American Performance Artist
Summary of Suzanne Lacy
According to feminist artist Suzanne Lacy, no matter what we do as human beings in our individual lives, we are all activists. For her, this meant using the vehicles of public practice, installation, performance-based art, and writing to affect real impactful change in the world. Emerging during an era of American social and political transformation, her "new genre public art" would distill its spotlight onto issues such as equal rights, racial discrimination, violence, rape, ageism, sexism, and more. But she remains more than mere mouthpiece or waver of the banner for the misfortunate; her work infiltrates the psyches of staid institutions, helps topple stale belief systems, and creates awareness surrounding the important issues of our time. As she has stated, "I have an ethical obligation as a person to make the world more equitable."
- Coming of age during an important cross section of feminism and art in the late '60s and early '70s informed Lacy's pivotal work with Judy Chicago and the seminal Woman's Building in Los Angeles. Although this time established her first and foremost as a feminist, her altruistic passions would spread their tendrils into an artistic oeuvre that focused on helping all marginalized peoples.
- A pioneer in using Identity Politics as medium, Lacy's work has helped spotlight the circumstances and experiences of groups of people who, for whatever reason, are in need of political alliances separate from traditional broad-based party lines in order to gain exposure toward their concerns and issues.
- With a career that resonates with the witch or shaman archetype, Lacy represents those women of our society who dwell purposefully, without regard to fame or fortune, orchestrating healing and positive evolution by holding up a mirror to humanity that expresses its communal shadows, and that which might otherwise go unspoken.
- Lacy's key techniques as an artist are similar to those used by seasoned journalists, psychologists (she has an educational background), and social anthropologists. Her creative tools consist of data collection, research, observation, assimilation, and reporting methodologies.
- The success of Lacy's career cannot be measured in physical artworks, concrete documentation, or a resume dotted with gallery exhibitions but rather, by the important shifts in social climate her work has contributed to manifesting. This encompasses the education of police departments about the realities of rape and her current position as teacher at the University of Southern California's Roski School of Art & Design.

- - - - -

# [Exercise instructions]
Copy the summary of Suzanne Lacy word for word from "- With a career" to "and reporting methodologies.".

# [Record list]

- - - - -

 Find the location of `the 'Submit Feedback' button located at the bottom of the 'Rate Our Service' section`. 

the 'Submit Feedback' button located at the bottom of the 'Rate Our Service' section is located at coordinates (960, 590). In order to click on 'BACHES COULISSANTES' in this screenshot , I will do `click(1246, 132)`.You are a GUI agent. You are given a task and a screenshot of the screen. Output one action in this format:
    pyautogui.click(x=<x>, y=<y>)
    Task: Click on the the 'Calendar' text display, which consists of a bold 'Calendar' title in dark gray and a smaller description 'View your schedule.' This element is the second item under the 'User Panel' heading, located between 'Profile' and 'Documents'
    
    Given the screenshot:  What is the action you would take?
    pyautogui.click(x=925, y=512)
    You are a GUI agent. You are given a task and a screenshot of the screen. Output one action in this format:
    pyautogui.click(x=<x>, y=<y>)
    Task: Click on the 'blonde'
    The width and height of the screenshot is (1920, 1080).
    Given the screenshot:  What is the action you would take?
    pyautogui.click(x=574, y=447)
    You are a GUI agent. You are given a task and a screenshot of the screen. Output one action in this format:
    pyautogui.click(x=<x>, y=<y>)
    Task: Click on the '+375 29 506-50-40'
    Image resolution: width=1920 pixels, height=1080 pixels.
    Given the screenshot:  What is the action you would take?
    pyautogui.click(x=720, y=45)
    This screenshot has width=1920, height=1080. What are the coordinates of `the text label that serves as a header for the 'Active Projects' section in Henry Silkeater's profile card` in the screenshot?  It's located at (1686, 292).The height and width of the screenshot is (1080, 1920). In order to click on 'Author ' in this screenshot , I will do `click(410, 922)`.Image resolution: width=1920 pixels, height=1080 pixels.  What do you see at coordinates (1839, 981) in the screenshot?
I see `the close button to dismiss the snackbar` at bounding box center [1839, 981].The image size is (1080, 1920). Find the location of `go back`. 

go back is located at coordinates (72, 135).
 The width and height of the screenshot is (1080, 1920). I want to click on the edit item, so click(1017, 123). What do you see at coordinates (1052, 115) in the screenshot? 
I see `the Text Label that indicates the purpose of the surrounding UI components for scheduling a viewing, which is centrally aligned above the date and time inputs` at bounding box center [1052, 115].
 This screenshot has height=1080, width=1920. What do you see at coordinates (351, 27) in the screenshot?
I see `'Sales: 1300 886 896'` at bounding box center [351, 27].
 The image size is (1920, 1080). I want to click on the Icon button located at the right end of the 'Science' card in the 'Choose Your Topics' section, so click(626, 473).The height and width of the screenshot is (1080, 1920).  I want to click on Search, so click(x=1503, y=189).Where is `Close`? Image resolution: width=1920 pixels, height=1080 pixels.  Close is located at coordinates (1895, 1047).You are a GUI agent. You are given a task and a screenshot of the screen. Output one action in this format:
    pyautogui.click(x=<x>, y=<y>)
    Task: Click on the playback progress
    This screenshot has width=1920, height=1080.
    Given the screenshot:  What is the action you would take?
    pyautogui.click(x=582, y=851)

- - - - -

# [Result for this exercise]
- With a career that resonates with the witch or shaman archetype, Lacy represents those women of our society who dwell purposefully, without regard to fame or fortune, orchestrating healing and positive evolution by holding up a mirror to humanity that expresses its communal shadows, and that which might otherwise go unspoken.
- Lacy's key techniques as an artist are similar to those used by seasoned journalists, psychologists (she has an educational background), and social anthropologists. Her creative tools consist of data collection, research, observation, assimilation, and reporting methodologies.